[START OF Material for this exercise]

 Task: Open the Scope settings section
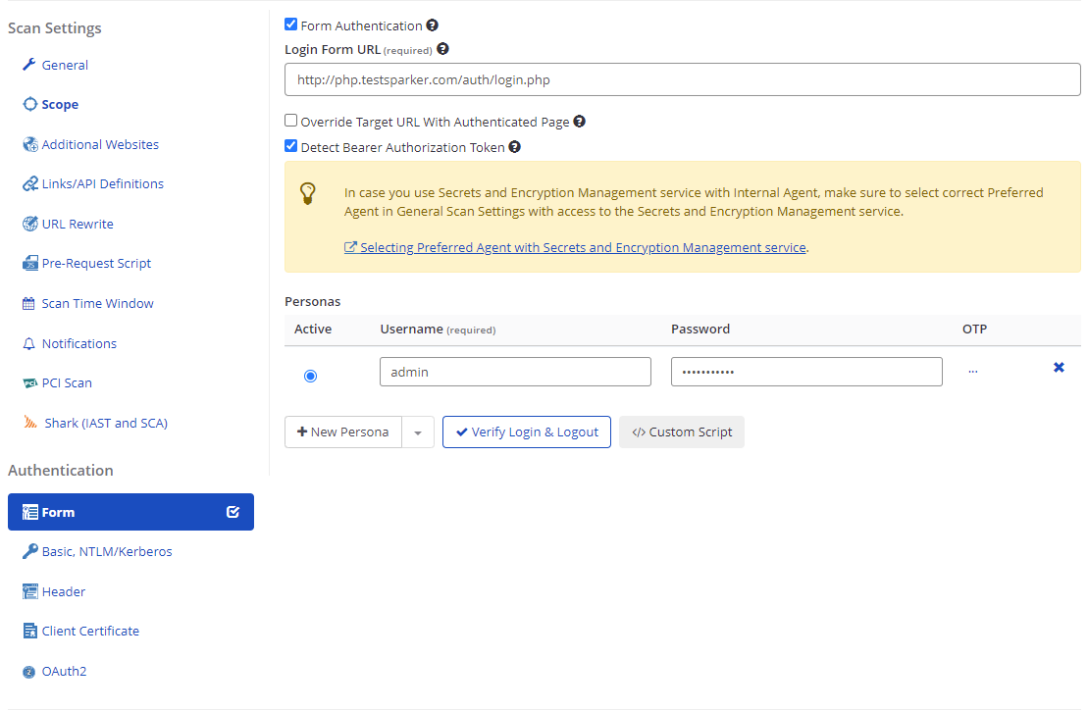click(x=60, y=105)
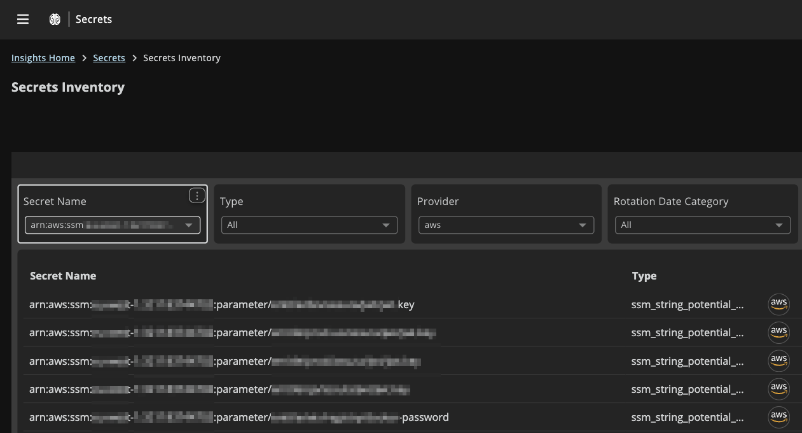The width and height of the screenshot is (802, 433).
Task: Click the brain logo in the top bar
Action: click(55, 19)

[END OF Material for this exercise]

## Requirement
Pick out each line of the material that contains the string "Task".

## Solution for this exercise
 Task: Open the Scope settings section
Task: Click the brain logo in the top bar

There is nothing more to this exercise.